The general checked his tirade, noticing that Colonel Burr put the list of names into his pocket with an air of hurt dignity.

"You must excuse me; I would not be rude, but soldiers use plain terms. You asked me about Vigo, and you have my opinion."

"Your feeling in regard to Colonel Vigo certainly is not flattering to the gentleman. I regard him as a deserving patriot. May you not be in error? Give the devil his due. You must not tar-and-feather the wrong man."

"Yes, yes, yes! I mean to be just. The devil should have his due. As for Vigo, I want no dealings with him, or with any of his stripe. I shouldn't hesitate to recommend a coat of tar-and-feathers and a ride upon a fence-rail for him.And if I should ever detect Tom, or any of my boys, even sympathizing in any attempt to dissolve the Union, I would warm the pitch for them myself, as sure as there is a God Almighty."
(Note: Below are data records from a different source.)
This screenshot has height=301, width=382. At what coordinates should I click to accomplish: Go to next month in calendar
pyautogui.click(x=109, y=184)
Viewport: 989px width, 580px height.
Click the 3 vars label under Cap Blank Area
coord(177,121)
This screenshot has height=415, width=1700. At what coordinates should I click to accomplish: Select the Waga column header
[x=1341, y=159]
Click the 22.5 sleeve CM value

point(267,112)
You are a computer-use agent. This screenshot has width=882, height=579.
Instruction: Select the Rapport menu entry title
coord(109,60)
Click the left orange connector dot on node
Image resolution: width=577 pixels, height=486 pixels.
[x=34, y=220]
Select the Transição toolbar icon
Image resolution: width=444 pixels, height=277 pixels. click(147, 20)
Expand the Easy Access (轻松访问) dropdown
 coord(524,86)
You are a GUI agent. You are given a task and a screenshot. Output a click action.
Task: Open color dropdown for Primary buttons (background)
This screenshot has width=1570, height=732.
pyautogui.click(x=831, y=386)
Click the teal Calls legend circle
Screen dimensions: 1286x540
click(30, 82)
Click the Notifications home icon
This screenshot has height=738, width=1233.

"Good-night," said Burr, stiffly, and went upstairs to bed. The next morning he and Dupeister rose early, and were on the way to Pittsburg before their host was well awake. The sons arose betimes, however, and bade the parting guests good speed.

After breakfast, Colonel Morgan summoned his family and told what had passed between himself and guest.

"He has insulted us by assuming us to be traitors at heart. Aaron Burr is meditating dangerous designs. I will write to the President."

Tom and George, impressed by their father's stern seriousness, and now realizing the presumably infamous nature of the service to which temptation might have lured them, hung their heads. The mother held hers high. Her jealous patriotism was alarmed and quickened. No taint of disloyalty should infect her sons, nor should word or look of hers hint weak misgiving of their rectitude. She assumed the Morgan stock incorruptible, and spoke proudly as befits an American matron. There was no tremor in her voice, no indecision in her steady eye, which flashed the sentiments uttered by the tongue.

"The brightest name in the world's history is that of George Washington—the blackest that of——" She paused, and her youngest son pronounced the detested name, "Benedict Arnold."

"Benedict Arnold—yes; his sword was recreant, his heart false. In all our annals only this one officer's record is polluted, God forbid the rise of a second traitor. But, my sons, if treason should again threaten liberty, I know on which side the Morgans will be found."

So speaking, this true "Daughter of the Revolution" unlocked a colonial chest containing relics cherished as credentials of family honor, and took from it a banner, tattered and rent in battles of the Revolutionary War. Dark stains consecrated its stripes and stars.

"This is my only brother's blood. My boys are patriots by inheritance from two lines of ancestors; you will always stand faithful to your Mother Land as to me, your mother."

"Have no fear for us, mother," said Tom. "The Morgans and the American flag stand or fall together."

"Amen!" added the deep voice of the husband and father.